Kayıp kaçak bedeli, iletim bedeli, dağıtım bedeli, perakende satış hizmet bedeli, sayaç okuma bedeli ile ilgili Yargıtay Hukuk Genel Kurulu’nun 21/05/2014 tarihli 2013/7-2454 Esas 2014/679 karar sayılı kararı ile “Anayasanın Vergi Ödevi” başlıklı 73. Maddesinde “Herkes kamu giderlerini karşılamak üzere mâli gücüne göre vergi ödemek ile yükümlüdür. Vergi, resim, harç ve benzeri mâli yükümlülükler kanun ile konulur, değiştirilir veya kaldırılır. Vergi resim, harç ve benzeri mâli yükümlülüklerin muaflık, istisnalar ve indirimleri ile oranlarına ilişkin hükümlerin de kanunun belirttiği yukarı ve aşağı sınırlar ile değişiklik yapma yetkisi Bakanlar Kurulu’na verilebilir.” şeklindeki düzenlemeye göre kayıp kaçak bedeli, iletim bedeli, dağıtım bedeli, perakende satış hizmet bedeli ve sayaç okuma bedeli uygulamasının EPDK kararları ve tebliğleri çerçevesinde uygulama arz eden kanunlarca ikincil mevzuat hükümleri çerçevesinde EPDK tarafından belirlenerek uygulandığından; bu tarihteki mevcut hukuki düzenlemenin EPDK’na sınırsız bir fiyatlandırma ve tarife unsuru belirleme hak ve yetkisi vermediği, özellikle kayıp kaçak bedellerinin kurallara uyan abonelerden tahsili yoluna gitmenin hukuk devleti ve adalet düşünceleri ile bağdaşmadığı, bu faturalara yansıtılan bedel miktarlarının şeffaflık ilkesi ile denetlenebilmesi ve hangi hizmetin karşısında ne kadar bedel ödendiğinin bilinmesinin de şeffaf hukuk devletinin vazgeçilmez unsuru olduğundan EPDK kararları ile bu bedellerin mevcut mevzuat kapsamında tüketicilerden alınması doğru bulunmayarak hukuka uygun olmadığı kabul edilmiştir.” şeklinde karar verilmiştir.
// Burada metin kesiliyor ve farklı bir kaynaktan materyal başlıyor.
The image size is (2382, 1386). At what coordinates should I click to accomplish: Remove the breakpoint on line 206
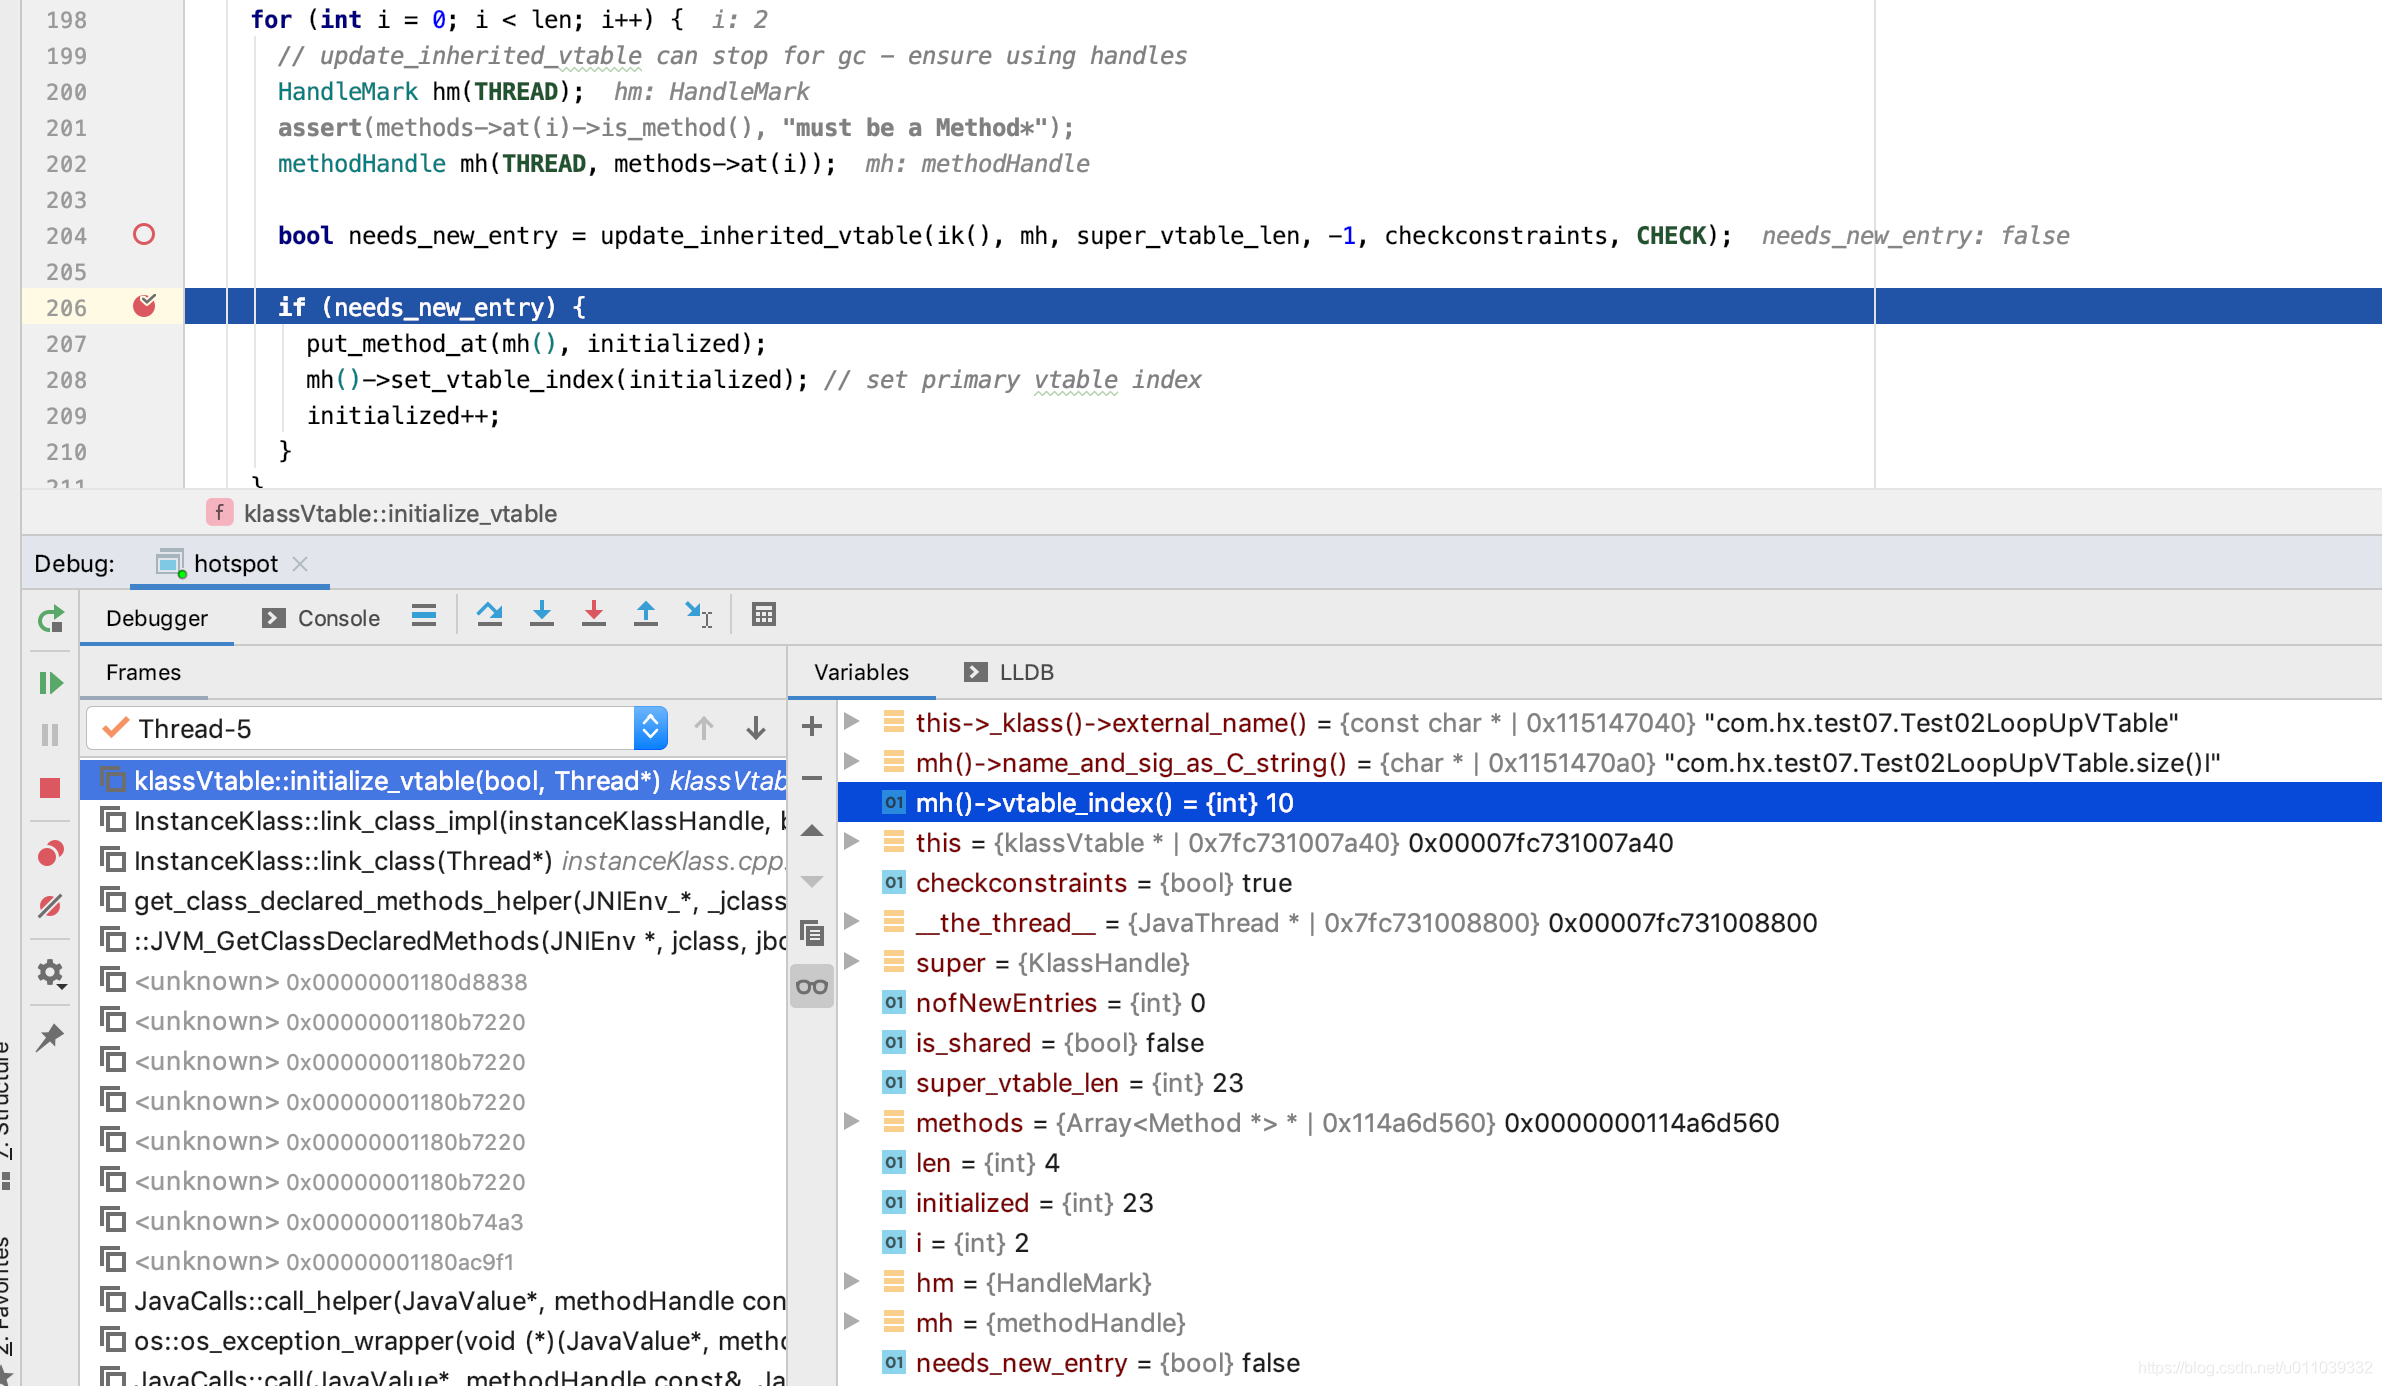(x=144, y=306)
Hukuk Genel Kurulu’nun bu kararı dayanak yapılarak iş bu dava 20/03/2015 tarihinde açılmış olup, yargılamanın devamı sırasında 6719 sayılı Elektrik Piyasası Kanunu ile bazı kanunlarda değişiklik yapılmasına dair kanun 17/06/2016 tarihinde resmî gazetede yayınlanarak yürürlüğe girmiştir. 6719 sayılı Kanunla yapılan değişiklikler kapsamında; 6719 sayılı Kanunun 15. maddesi ile 6446 sayılı Elektrik Piyasası Kanunu’nun ‘Tanımlar ve Kısaltmalar’ başlıklı 3. maddesinin 1. fıkrasına (şş) bendi eklenmiş ve anılan bendde; (şş) Teknik ve teknik olmayan kayıp: Dağıtım sistemine giren enerji ile dağıtım sisteminde tüketicilere tahakkuk ettirilen enerji miktarı arasındaki farkı oluşturan ve maliyeti etkileyen; teknik kayıp ve/veya kaçak kullanım gibi sebeplerden kaynaklanan ve teknik bir sebebe dayanmayan kaybı, ifade edeceği hükme bağlanmıştır. Yine 6446 sayılı Kanunun 17. maddesinde değişiklik yapan 6719 sayılı Kanunun 21.maddesi ile, 17.maddenin 4.Fıkrasında; ((4) İlgili faaliyete ilişkin tüm maliyet ve hizmet bedellerini içeren Kurul onaylı tarifelerin hüküm ve şartları, bu tarifelere tabi olan tüm gerçek ve tüzel kişileri bağlar..,) hükmüne yer verilmiş, 17. maddeye eklenen 10 fıkra hükmünde de; (“(10) Kurum tarafından gelir ve tarife düzenlemeleri kapsamında belirlenen bedellere ilişkin olarak yapılan başvurularda ve açılan davalarda; tüketici hakem heyetleri ile mahkemelerin yetkisi, bu bedellerin, Kurumun düzenleyici işlemlerine uygunluğunun denetimi ile sınırlıdır.” düzenlemesine yer verilmiştir. Kezâ 6719 sayılı Kanunla 6446 sayılı Kanuna eklenen geçici 20.madde de; ((1) Kurul kararlarına uygun şekilde tahakkuk ettirilmiş dağıtım, sayaç okuma, perakende satış hizmeti, iletim ve kayıp-kaçak bedelleri ile ilgili olarak açılmış olan her türlü ilamsız icra takibi, dava ve başvurular hakkında 17. madde hükümleri uygulanır.”) hükmü getirilmiştir. 6446 sayılı Kanunda yapılan ve yukarda yer verilen 6719 sayılı Kanun değişikliği ile Kurul tarafından belirlenen esaslara göre hazırlanıp Kurul tarafından onaylanan tarifelere uygun şekilde tahakkuk ettirilen faturalarda yer alan kayıp-kaçak, perakende satış hizmet maliyeti vb gibi Kanunda sayılan kalemler bakımından 17. maddeye eklenen 10 fıkra hükmü ile mahkemece yapılacak incelemenin kurumun düzenleyici işlemlerine uygunluk ile sınırlı olduğu ifade edilmiş ve yine eklenen geçici 20. maddede de; bu hükmün (17/10.madde hükmünün) mevcut davalara da uygulanacağı kararlaştırılmıştır.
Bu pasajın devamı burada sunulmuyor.